### Dataset
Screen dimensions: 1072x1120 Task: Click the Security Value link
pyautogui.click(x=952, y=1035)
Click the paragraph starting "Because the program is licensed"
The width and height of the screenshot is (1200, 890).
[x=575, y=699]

* * *

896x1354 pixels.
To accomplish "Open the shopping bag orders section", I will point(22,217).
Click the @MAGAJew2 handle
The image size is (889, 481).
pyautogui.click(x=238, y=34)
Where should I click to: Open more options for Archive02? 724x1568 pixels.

* * *

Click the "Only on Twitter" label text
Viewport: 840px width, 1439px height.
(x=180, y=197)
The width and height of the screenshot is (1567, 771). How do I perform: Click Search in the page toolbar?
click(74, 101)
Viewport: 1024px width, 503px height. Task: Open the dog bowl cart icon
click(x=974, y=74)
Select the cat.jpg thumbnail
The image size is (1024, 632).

### Exercise directions
Above are the records; repeat exactly the lines from the one holding "The width and height of the screenshot is (1567, 771)." down to the one holding "The image size is (1024, 632).", end lines included.

### Expected output
The width and height of the screenshot is (1567, 771). How do I perform: Click Search in the page toolbar?
click(74, 101)
Viewport: 1024px width, 503px height. Task: Open the dog bowl cart icon
click(x=974, y=74)
Select the cat.jpg thumbnail
The image size is (1024, 632).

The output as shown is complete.